In any case, the data is encrypted more securely than digitized health data from practices or hospitals has ever been since the 2000s. The ePA is now finally connecting the data and making secure exchange possible. From a data protection perspective, this is good and reassuring, but unfortunately the high level of security weakens the usefulness of the ePA.

For example, their application is very sluggish due to the many security layers. Just skim through the preliminary findings of a chronically ill person from the last five years? To do this, doctors have to have a lot of patience and time, which they should actually save to devote themselves to patients. Not only is there the problem that the documents cannot be opened immediately because of the encryption, they also have to be clicked on individually. A full-text search, a bit like Googling a patient’s medical history, is not possible. Because of data protection.

It would be more practical to print out the ePA

A doctor cannot search for fentanyl to see whether this painkiller has already been tried – and if so, whether there were problems with it and why it was not further prescribed. Doctors often ask themselves questions like this. The ePA does not fulfill the promise of making everyday medicine faster and easier in sensitive areas – because of its strict security architecture. Many doctors are already saying that it would be more practical to print out the EHR and browse through it on paper.

That could be changed. It’s just that politicians and associations are guided by the general mood – and in Germany the greatest good seems to be not the health of patients, but the security of their data.

The topic is polarizing and saturated with fear: the possible misuse of intimate health data is actually a terrible idea. But instead of clarifying, some media prefer to conjure up the transparent patient.

For example, this was the headline the MDR recently: “Lawyer recommends objection to the electronic patient file” – one would hope the good man never comes to the emergency room. ARD broadcast one at prime time comment, which claims that citizens can no longer decide what happens to their data. Supposedly critical reporting, but perhaps one should also mention what is at stake if doctors are because of the lack digitalization cannot treat their patients properly. In modern German terms, the debate suffers from incorrect framing.

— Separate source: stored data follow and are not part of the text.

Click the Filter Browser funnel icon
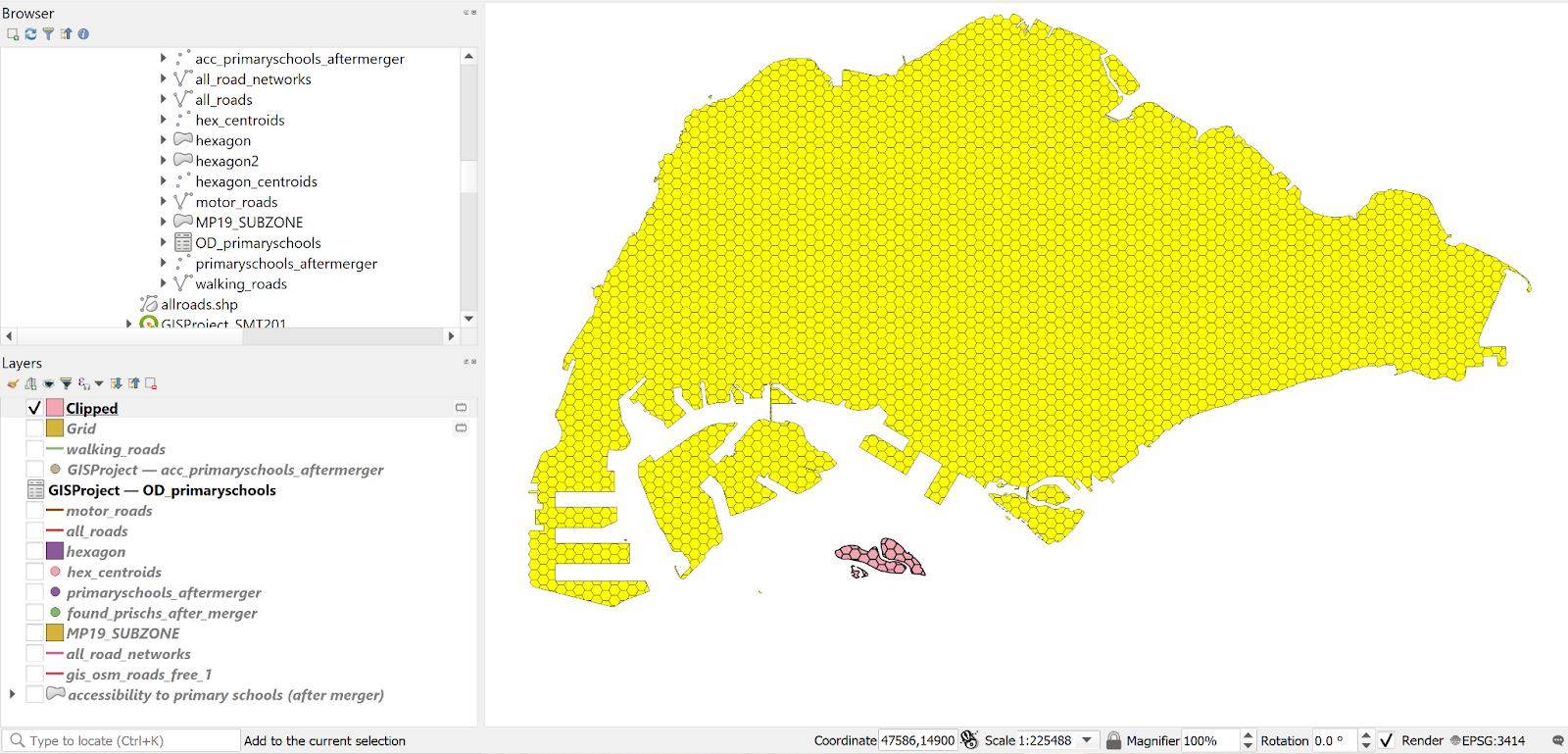The image size is (1568, 754). click(x=48, y=34)
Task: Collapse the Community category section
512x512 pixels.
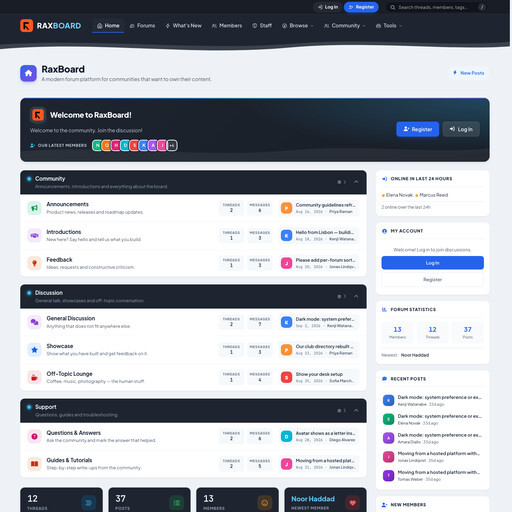Action: click(356, 182)
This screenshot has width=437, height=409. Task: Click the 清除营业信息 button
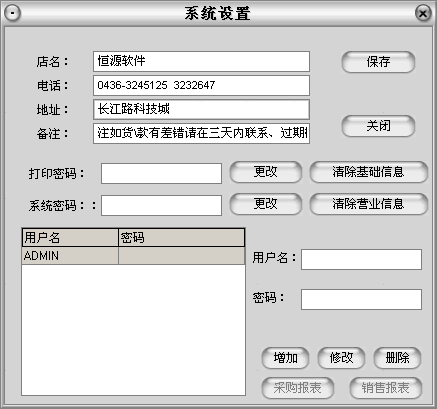pyautogui.click(x=368, y=204)
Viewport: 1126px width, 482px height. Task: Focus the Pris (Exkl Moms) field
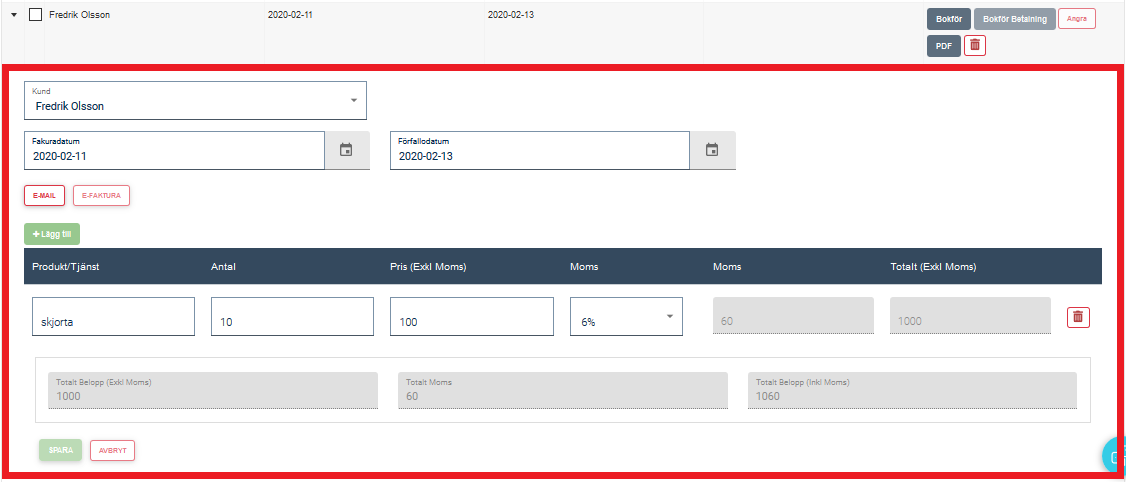(471, 317)
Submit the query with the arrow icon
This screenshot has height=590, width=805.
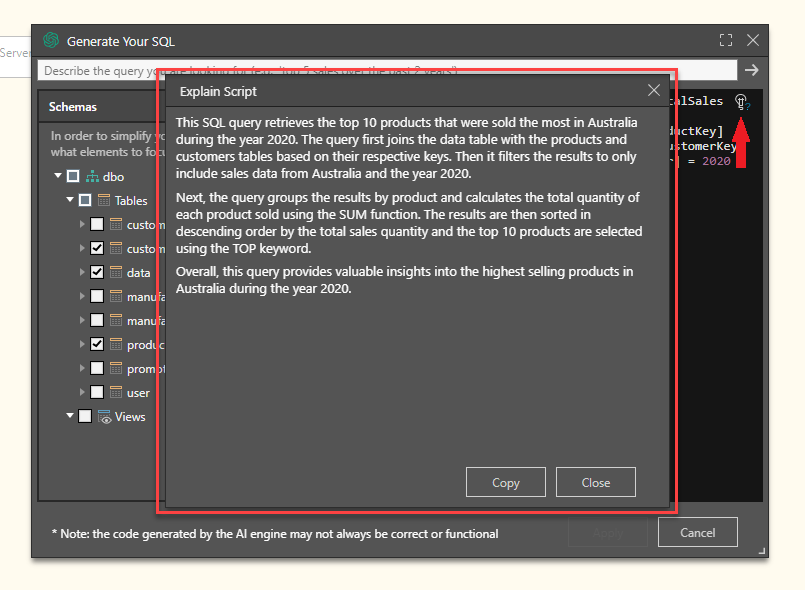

This is what the electronic patient record should look like: From what we know, your data in the EHR is very secure. There is no danger in delay, because if you do not object now, you can have your digital patient file deleted at any time at a later date. As a patient or doctor, you can claim more benefits from the ePA, after all it is financed by all of our health insurance contributions.

We don’t become transparent patients, we become responsible patients.

Significantly, senior data protection experts from the supervisory authorities answer how Peter Schaar and Ulrich Kelber to the question of whether they want to use their electronic patient files, they answered explicitly yes. The often-used image of the transparent patient is also so wrong because, of all things, the ePA gives patients the chance to view and have access to their own health data for the first time. We don’t become transparent patients, we become responsible patients.

So everyone can benefit from the ePA, but one group in particular: women.

Telemedicine applications also come with the ePA. In the future, doctors and patients will also be able to communicate via messenger services. A relief not only for those around six million employees in the health system, 75 percent of whom are female. On the other hand, women also dominate. All the U-examinations with the children, speech therapy and physiotherapy appointments, trips to and discussions with the doctors are organized and accompanied primarily by mothers, daughters, daughters-in-law and granddaughters.

So if the digitalization of our healthcare system means we no longer have to call a doctor’s office ten times for a doctor’s appointment or simply complete an anesthesia consultation via secure video call, then it would not be presumptuous to say that the ePA would do the work of millions of people will make it easier for women. Both paid and unpaid. And when was the last time you could say that about a reform of the federal government?